● **TASK OBJECTIVE**
Print back every record below, exactly as it stands.

══ RECORDS SHOWN

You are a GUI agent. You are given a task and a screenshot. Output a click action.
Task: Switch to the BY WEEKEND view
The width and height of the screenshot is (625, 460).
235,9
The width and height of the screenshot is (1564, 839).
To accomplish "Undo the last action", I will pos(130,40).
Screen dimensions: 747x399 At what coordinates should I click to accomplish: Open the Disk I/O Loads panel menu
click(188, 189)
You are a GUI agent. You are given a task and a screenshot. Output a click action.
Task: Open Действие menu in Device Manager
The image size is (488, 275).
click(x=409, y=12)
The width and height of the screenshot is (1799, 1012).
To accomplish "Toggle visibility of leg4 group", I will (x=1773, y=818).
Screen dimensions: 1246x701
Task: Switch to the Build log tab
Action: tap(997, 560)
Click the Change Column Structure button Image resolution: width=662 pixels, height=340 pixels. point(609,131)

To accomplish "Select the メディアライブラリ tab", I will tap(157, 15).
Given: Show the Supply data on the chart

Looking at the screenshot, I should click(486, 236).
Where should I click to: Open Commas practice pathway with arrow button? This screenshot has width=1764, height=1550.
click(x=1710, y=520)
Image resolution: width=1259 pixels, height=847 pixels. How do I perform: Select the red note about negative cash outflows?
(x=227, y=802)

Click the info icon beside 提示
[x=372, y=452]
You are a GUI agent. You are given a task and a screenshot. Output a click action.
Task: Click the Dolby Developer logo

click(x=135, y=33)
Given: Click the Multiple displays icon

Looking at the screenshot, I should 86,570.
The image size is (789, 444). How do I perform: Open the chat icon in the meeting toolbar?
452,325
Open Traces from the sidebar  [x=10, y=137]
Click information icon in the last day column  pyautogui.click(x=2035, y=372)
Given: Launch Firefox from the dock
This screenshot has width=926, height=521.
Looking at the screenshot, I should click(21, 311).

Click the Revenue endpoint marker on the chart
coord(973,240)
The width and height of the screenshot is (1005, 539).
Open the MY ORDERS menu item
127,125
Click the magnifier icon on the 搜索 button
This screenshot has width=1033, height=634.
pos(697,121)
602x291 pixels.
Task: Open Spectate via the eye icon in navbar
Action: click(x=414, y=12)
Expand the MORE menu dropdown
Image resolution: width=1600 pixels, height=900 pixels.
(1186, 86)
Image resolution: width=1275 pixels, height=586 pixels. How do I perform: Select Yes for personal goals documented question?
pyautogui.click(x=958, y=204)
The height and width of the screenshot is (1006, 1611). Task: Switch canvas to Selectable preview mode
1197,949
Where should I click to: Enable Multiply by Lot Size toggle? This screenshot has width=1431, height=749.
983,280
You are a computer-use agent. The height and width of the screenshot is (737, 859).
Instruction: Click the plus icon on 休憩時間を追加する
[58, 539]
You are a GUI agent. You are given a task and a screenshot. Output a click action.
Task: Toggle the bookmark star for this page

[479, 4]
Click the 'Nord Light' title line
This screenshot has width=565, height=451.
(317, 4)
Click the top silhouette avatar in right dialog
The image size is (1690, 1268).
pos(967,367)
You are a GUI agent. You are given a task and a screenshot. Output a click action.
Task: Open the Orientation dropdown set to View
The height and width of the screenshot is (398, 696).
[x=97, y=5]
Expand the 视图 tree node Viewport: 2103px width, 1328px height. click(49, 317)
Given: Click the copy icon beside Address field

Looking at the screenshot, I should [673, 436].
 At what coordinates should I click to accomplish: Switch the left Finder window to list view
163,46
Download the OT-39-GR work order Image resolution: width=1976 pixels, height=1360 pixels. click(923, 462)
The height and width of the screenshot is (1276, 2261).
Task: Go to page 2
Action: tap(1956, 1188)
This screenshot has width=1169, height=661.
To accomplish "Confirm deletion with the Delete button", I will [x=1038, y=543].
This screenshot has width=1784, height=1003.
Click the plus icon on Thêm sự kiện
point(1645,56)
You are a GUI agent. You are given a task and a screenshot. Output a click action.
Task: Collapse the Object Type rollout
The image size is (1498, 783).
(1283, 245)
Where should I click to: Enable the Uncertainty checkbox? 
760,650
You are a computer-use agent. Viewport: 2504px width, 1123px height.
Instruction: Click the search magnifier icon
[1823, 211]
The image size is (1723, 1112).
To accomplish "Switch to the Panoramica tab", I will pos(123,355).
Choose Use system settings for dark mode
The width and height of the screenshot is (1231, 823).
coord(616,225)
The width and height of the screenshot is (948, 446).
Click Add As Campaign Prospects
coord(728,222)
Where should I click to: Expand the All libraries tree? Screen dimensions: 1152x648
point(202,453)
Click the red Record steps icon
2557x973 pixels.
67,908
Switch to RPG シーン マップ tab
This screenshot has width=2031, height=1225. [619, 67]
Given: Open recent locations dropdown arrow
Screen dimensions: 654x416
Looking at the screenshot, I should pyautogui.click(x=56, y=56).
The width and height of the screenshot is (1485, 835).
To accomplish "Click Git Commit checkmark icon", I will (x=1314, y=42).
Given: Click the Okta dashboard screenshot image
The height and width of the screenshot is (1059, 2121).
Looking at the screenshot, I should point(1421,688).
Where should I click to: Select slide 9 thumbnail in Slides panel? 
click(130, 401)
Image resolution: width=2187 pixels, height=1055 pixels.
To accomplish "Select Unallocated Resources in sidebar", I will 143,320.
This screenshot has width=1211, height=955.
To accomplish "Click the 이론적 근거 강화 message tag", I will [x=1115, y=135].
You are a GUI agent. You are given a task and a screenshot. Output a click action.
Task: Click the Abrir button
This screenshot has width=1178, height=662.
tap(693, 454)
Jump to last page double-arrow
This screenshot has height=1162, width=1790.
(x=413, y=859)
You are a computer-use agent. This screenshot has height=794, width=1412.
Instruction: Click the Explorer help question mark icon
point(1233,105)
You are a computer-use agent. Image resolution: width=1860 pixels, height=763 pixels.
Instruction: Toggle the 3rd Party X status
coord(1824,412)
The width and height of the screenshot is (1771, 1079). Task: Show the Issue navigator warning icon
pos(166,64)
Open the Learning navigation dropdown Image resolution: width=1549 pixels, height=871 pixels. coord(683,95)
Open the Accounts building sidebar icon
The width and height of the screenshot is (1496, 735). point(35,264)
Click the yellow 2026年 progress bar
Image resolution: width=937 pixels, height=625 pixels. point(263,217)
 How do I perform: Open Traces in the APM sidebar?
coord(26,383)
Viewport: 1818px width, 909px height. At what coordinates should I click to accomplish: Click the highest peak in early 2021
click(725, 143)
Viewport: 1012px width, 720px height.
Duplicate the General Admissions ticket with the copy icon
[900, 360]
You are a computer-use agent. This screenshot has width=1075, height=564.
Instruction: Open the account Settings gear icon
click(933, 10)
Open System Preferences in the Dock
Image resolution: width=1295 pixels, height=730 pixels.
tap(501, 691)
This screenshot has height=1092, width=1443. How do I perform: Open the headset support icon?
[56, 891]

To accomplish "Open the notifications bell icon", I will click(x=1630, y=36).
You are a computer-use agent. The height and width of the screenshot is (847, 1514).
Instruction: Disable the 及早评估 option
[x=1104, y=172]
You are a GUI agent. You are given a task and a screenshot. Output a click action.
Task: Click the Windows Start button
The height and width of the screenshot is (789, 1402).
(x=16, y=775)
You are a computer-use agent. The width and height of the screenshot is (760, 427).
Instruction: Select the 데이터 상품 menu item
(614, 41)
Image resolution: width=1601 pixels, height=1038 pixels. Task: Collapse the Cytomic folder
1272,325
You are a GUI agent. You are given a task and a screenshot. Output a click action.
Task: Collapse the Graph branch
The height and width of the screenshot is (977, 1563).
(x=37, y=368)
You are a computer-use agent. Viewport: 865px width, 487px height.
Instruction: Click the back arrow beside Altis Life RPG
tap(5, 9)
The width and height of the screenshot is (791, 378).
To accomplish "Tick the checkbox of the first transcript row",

════

● **RESPONSE TO THE TASK**
You are a GUI agent. You are given a task and a screenshot. Output a click action.
Task: Switch to the BY WEEKEND view
The width and height of the screenshot is (625, 460).
235,9
The width and height of the screenshot is (1564, 839).
To accomplish "Undo the last action", I will pos(130,40).
Screen dimensions: 747x399 At what coordinates should I click to accomplish: Open the Disk I/O Loads panel menu
click(188, 189)
You are a GUI agent. You are given a task and a screenshot. Output a click action.
Task: Open Действие menu in Device Manager
The image size is (488, 275).
click(x=409, y=12)
The width and height of the screenshot is (1799, 1012).
To accomplish "Toggle visibility of leg4 group", I will (x=1773, y=818).
Screen dimensions: 1246x701
Task: Switch to the Build log tab
Action: tap(997, 560)
Click the Change Column Structure button Image resolution: width=662 pixels, height=340 pixels. point(609,131)

To accomplish "Select the メディアライブラリ tab", I will tap(157, 15).
Given: Show the Supply data on the chart

Looking at the screenshot, I should click(486, 236).
Where should I click to: Open Commas practice pathway with arrow button? This screenshot has width=1764, height=1550.
click(x=1710, y=520)
Image resolution: width=1259 pixels, height=847 pixels. How do I perform: Select the red note about negative cash outflows?
(x=227, y=802)

Click the info icon beside 提示
[x=372, y=452]
You are a GUI agent. You are given a task and a screenshot. Output a click action.
Task: Click the Dolby Developer logo

click(x=135, y=33)
Given: Click the Multiple displays icon

Looking at the screenshot, I should 86,570.
The image size is (789, 444). How do I perform: Open the chat icon in the meeting toolbar?
452,325
Open Traces from the sidebar  [x=10, y=137]
Click information icon in the last day column  pyautogui.click(x=2035, y=372)
Given: Launch Firefox from the dock
This screenshot has width=926, height=521.
Looking at the screenshot, I should click(21, 311).

Click the Revenue endpoint marker on the chart
coord(973,240)
The width and height of the screenshot is (1005, 539).
Open the MY ORDERS menu item
127,125
Click the magnifier icon on the 搜索 button
This screenshot has width=1033, height=634.
pos(697,121)
602x291 pixels.
Task: Open Spectate via the eye icon in navbar
Action: click(x=414, y=12)
Expand the MORE menu dropdown
Image resolution: width=1600 pixels, height=900 pixels.
(1186, 86)
Image resolution: width=1275 pixels, height=586 pixels. How do I perform: Select Yes for personal goals documented question?
pyautogui.click(x=958, y=204)
The height and width of the screenshot is (1006, 1611). Task: Switch canvas to Selectable preview mode
1197,949
Where should I click to: Enable Multiply by Lot Size toggle? This screenshot has width=1431, height=749.
983,280
You are a computer-use agent. The height and width of the screenshot is (737, 859).
Instruction: Click the plus icon on 休憩時間を追加する
[58, 539]
You are a GUI agent. You are given a task and a screenshot. Output a click action.
Task: Toggle the bookmark star for this page

[479, 4]
Click the 'Nord Light' title line
This screenshot has width=565, height=451.
(317, 4)
Click the top silhouette avatar in right dialog
The image size is (1690, 1268).
pos(967,367)
You are a GUI agent. You are given a task and a screenshot. Output a click action.
Task: Open the Orientation dropdown set to View
The height and width of the screenshot is (398, 696).
[x=97, y=5]
Expand the 视图 tree node Viewport: 2103px width, 1328px height. click(49, 317)
Given: Click the copy icon beside Address field

Looking at the screenshot, I should [673, 436].
 At what coordinates should I click to accomplish: Switch the left Finder window to list view
163,46
Download the OT-39-GR work order Image resolution: width=1976 pixels, height=1360 pixels. click(923, 462)
The height and width of the screenshot is (1276, 2261).
Task: Go to page 2
Action: tap(1956, 1188)
This screenshot has width=1169, height=661.
To accomplish "Confirm deletion with the Delete button", I will [x=1038, y=543].
This screenshot has width=1784, height=1003.
Click the plus icon on Thêm sự kiện
point(1645,56)
You are a GUI agent. You are given a task and a screenshot. Output a click action.
Task: Collapse the Object Type rollout
The image size is (1498, 783).
(1283, 245)
Where should I click to: Enable the Uncertainty checkbox? 
760,650
You are a computer-use agent. Viewport: 2504px width, 1123px height.
Instruction: Click the search magnifier icon
[1823, 211]
The image size is (1723, 1112).
To accomplish "Switch to the Panoramica tab", I will pos(123,355).
Choose Use system settings for dark mode
The width and height of the screenshot is (1231, 823).
coord(616,225)
The width and height of the screenshot is (948, 446).
Click Add As Campaign Prospects
coord(728,222)
Where should I click to: Expand the All libraries tree? Screen dimensions: 1152x648
point(202,453)
Click the red Record steps icon
2557x973 pixels.
67,908
Switch to RPG シーン マップ tab
This screenshot has width=2031, height=1225. [619, 67]
Given: Open recent locations dropdown arrow
Screen dimensions: 654x416
Looking at the screenshot, I should pyautogui.click(x=56, y=56).
The width and height of the screenshot is (1485, 835).
To accomplish "Click Git Commit checkmark icon", I will (x=1314, y=42).
Given: Click the Okta dashboard screenshot image
The height and width of the screenshot is (1059, 2121).
Looking at the screenshot, I should point(1421,688).
Where should I click to: Select slide 9 thumbnail in Slides panel? 
click(130, 401)
Image resolution: width=2187 pixels, height=1055 pixels.
To accomplish "Select Unallocated Resources in sidebar", I will 143,320.
This screenshot has width=1211, height=955.
To accomplish "Click the 이론적 근거 강화 message tag", I will [x=1115, y=135].
You are a GUI agent. You are given a task and a screenshot. Output a click action.
Task: Click the Abrir button
This screenshot has width=1178, height=662.
tap(693, 454)
Jump to last page double-arrow
This screenshot has height=1162, width=1790.
(x=413, y=859)
You are a computer-use agent. This screenshot has height=794, width=1412.
Instruction: Click the Explorer help question mark icon
point(1233,105)
You are a computer-use agent. Image resolution: width=1860 pixels, height=763 pixels.
Instruction: Toggle the 3rd Party X status
coord(1824,412)
The width and height of the screenshot is (1771, 1079). Task: Show the Issue navigator warning icon
pos(166,64)
Open the Learning navigation dropdown Image resolution: width=1549 pixels, height=871 pixels. coord(683,95)
Open the Accounts building sidebar icon
The width and height of the screenshot is (1496, 735). point(35,264)
Click the yellow 2026年 progress bar
Image resolution: width=937 pixels, height=625 pixels. point(263,217)
 How do I perform: Open Traces in the APM sidebar?
coord(26,383)
Viewport: 1818px width, 909px height. At what coordinates should I click to accomplish: Click the highest peak in early 2021
click(725, 143)
Viewport: 1012px width, 720px height.
Duplicate the General Admissions ticket with the copy icon
[900, 360]
You are a computer-use agent. This screenshot has width=1075, height=564.
Instruction: Open the account Settings gear icon
click(933, 10)
Open System Preferences in the Dock
Image resolution: width=1295 pixels, height=730 pixels.
tap(501, 691)
This screenshot has height=1092, width=1443. How do I perform: Open the headset support icon?
[56, 891]

To accomplish "Open the notifications bell icon", I will click(x=1630, y=36).
You are a computer-use agent. The height and width of the screenshot is (847, 1514).
Instruction: Disable the 及早评估 option
[x=1104, y=172]
You are a GUI agent. You are given a task and a screenshot. Output a click action.
Task: Click the Windows Start button
The height and width of the screenshot is (789, 1402).
(x=16, y=775)
You are a computer-use agent. The width and height of the screenshot is (760, 427).
Instruction: Select the 데이터 상품 menu item
(614, 41)
Image resolution: width=1601 pixels, height=1038 pixels. Task: Collapse the Cytomic folder
1272,325
You are a GUI agent. You are given a task and a screenshot. Output a click action.
Task: Collapse the Graph branch
The height and width of the screenshot is (977, 1563).
(x=37, y=368)
You are a computer-use agent. Viewport: 865px width, 487px height.
Instruction: Click the back arrow beside Altis Life RPG
tap(5, 9)
The width and height of the screenshot is (791, 378).
To accomplish "Tick the checkbox of the first transcript row",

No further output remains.